━━━━━ Given text ━━━━━

An important element of qualitative data analysis is constantly comparing and contrasting your findings. The constant comparative method involves “looking systematically at who is saying what and in what context…it relies on identifying patterns in your data and this means that you need to do some counting” (Rosaline, 2011, p.254). Counting in this context does not equate to statistical inference but you need to provide evidence that a theme or perspective was really important. For example, you might say “seven out of the fifteen respondents articulated that…”. Hence it is important to compare and contrast the perspectives of your respondents.

Dealing with Exceptional Findings

In the coding process, you are likely to find a theme or certain insights that do not fit with the general trends of the analysis. You might be tempted to: (a) ignore the findings or (b) treat it as a major theme. You should certainly not ignore it, but neither should you treat it as the rule or as a generalizable finding. The adage, “the exception does not prove the rule,” applies here: exceptional claims require exceptional evidence. Think of your audience and background research to your field: is your finding all that unique? If it is, then it requires extra evidence: many of your interviewees should optimally have a statement that supports your point. If the exception is interesting but you lack the evidence to support it as a major finding, you should note it as an issue for further research. On the other hand, findings that are well-established in the field do not need extensive elaboration. You can simply offer only a couple of quotations before moving onto something they do not know.

Checking for Internal Consistency

Before drawing definitive conclusions from your analysis, you must check for internal consistency (whether what you are saying contradicts itself) and then (re)check your results against the raw data (whether you have omitted key evidence from what you are saying). Checking for internal consistency means applying your explanations to all the data you have gathered and ask: does it contradict any of my data? Are any of these contradictions abundant or important enough to undermine the explanatory power of the theory? For example, if some of your raw data contradicts the dominant theme that “all right-wing media outlets are funded to neglect nefarious corporate behaviour,” you will need to address the contradictions. Suppose, you find some text from a right-wing media outlet with grassroots funding that condemns big corporations, you might need to question how prevalent such a contradiction is, what are the conditions under which such contradictions happen, then evaluate the implications for your dominant finding.

━━━━━

Job A
Change "Screen dimensions" to "Display size" in the records, running from their start through the line that contains "will (774, 621).", and leave everything else the same. Give back only those lines.
The text and the records are unrelated to each other.

━━━━━ Records to process ━━━━━

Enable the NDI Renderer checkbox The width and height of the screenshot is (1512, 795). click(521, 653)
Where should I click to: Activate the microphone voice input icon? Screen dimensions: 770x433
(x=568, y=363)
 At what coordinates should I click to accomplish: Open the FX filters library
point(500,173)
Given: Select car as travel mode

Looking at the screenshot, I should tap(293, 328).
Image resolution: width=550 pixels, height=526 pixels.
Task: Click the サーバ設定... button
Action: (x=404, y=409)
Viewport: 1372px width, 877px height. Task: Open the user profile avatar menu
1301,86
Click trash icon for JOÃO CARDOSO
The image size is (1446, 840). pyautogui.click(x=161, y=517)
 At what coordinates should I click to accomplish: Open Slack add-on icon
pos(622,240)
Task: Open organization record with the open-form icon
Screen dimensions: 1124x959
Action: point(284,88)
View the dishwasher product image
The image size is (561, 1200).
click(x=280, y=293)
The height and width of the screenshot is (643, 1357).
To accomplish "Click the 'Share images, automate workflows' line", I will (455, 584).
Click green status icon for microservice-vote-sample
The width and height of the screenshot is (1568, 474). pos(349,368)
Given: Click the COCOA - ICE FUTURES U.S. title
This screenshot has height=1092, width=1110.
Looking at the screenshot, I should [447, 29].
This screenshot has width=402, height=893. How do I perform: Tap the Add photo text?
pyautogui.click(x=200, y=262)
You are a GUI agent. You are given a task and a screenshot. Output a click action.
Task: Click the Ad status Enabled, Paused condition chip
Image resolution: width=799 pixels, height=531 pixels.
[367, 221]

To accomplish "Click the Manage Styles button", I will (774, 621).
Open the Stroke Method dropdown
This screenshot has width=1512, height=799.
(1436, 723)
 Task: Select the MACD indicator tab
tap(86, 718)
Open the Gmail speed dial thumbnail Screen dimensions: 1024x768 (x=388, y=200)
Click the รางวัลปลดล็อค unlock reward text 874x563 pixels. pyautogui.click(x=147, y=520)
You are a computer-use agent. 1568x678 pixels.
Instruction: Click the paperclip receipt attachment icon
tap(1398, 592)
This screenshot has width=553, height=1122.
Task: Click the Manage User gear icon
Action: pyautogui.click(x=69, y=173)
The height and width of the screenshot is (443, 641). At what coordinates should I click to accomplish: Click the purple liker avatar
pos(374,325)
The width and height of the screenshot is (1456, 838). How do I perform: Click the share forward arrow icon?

━━━━━

Job B
Continue the passage on qualitative data analysis from where it stops.

Written reply A
Enable the NDI Renderer checkbox The width and height of the screenshot is (1512, 795). click(521, 653)
Where should I click to: Activate the microphone voice input icon? Display size: 770x433
(x=568, y=363)
 At what coordinates should I click to accomplish: Open the FX filters library
point(500,173)
Given: Select car as travel mode

Looking at the screenshot, I should tap(293, 328).
Image resolution: width=550 pixels, height=526 pixels.
Task: Click the サーバ設定... button
Action: (x=404, y=409)
Viewport: 1372px width, 877px height. Task: Open the user profile avatar menu
1301,86
Click trash icon for JOÃO CARDOSO
The image size is (1446, 840). pyautogui.click(x=161, y=517)
 At what coordinates should I click to accomplish: Open Slack add-on icon
pos(622,240)
Task: Open organization record with the open-form icon
Display size: 1124x959
Action: point(284,88)
View the dishwasher product image
The image size is (561, 1200).
click(x=280, y=293)
The height and width of the screenshot is (643, 1357).
To accomplish "Click the 'Share images, automate workflows' line", I will (455, 584).
Click green status icon for microservice-vote-sample
The width and height of the screenshot is (1568, 474). pos(349,368)
Given: Click the COCOA - ICE FUTURES U.S. title
This screenshot has height=1092, width=1110.
Looking at the screenshot, I should [447, 29].
This screenshot has width=402, height=893. How do I perform: Tap the Add photo text?
pyautogui.click(x=200, y=262)
You are a GUI agent. You are given a task and a screenshot. Output a click action.
Task: Click the Ad status Enabled, Paused condition chip
Image resolution: width=799 pixels, height=531 pixels.
[367, 221]

To accomplish "Click the Manage Styles button", I will (774, 621).

Written reply B
Grounded theory is commonly criticized for its lack of strict standards for defining concepts before observation. Because the concepts (or bits) of data are gathered according to the judgment of the researcher, it therefore asks the reader to trust the researcher’s judgment in picking relevant and accurate data. In this respect, grounded theory can risk becoming a tool to confirm the bias of the researcher (as is also a risk of interpretive research). It still, however, is an evidence driven approach, and requires the conceptualization and amassing of evidence in order to prove its argument. Nonetheless, the grounded theory researcher should place extra emphasis on thick description in their data analysis. Thick description means providing detailed multiple descriptions (usually through verbatim quotes and narratives) and interpretations (explanations) of this. This means that many different networks of data are connected to the main argument of the research, providing the presentation of multiple viewpoints on a single topic. This concrete and direct evidence (as opposed to an abstract and jargony description), will prove to your reader that while your data presentation was still reliant on your judgment as a researcher, the judgment is based on comprehensive evidence that is coded, not fabricated.

Box 9.3 – Ensuring a Grounded Theory

Glaser (1998, p. 18-19) states that there are four primary requirements for judging a good grounded theory:

Fit: Emerging concepts should accurately describe the pattern of data.
Workability: clarifies whether the concepts and hypotheses account for how participants concerns are resolved
Relevance: addresses whether the issue is of social concern i.e., are people interested in the finding? What are the wider social implications?
Modifiability: is the theory amenable to modification if new data shed more light on the phenomena?

Source: Glaser, B.G. (1998). Doing grounded theory – Issues and discussions. Sociology Press.

Content Analysis

Content analysis begins with a different coding scheme than grounded theory. Rather than begin with open coding, content analysis uses systematic coding. Bhattacherjee (2012) therefore defines content analysis as “the systematic analysis of the content of a text (e.g., who says what, to whom, why, and to what extent and with what effect) in a quantitative or qualitative manner” (p. 115). Systematic coding determines, before reading the text, a system for sorting what could be found. Hence, it provides “inputs” for codes such as the use of specific terms such as “good” and “bad” to describe the “sentiment” a customer feels about a product or by giving broader concepts inputs such as making “care for cost” equivalent to the use of “expensive, cheap, cost-effective, cost or price” when describing Uber’s service. It is also a technique able to numerically evaluate a text, to determine quantitative relationships of how much a particular code appears throughout a given discourse. Similarly, some researchers use template coding where codes are predefined by the researcher based on prior research, reading or theory (Blair, 2015; King, 1994; Miles et al, 2014).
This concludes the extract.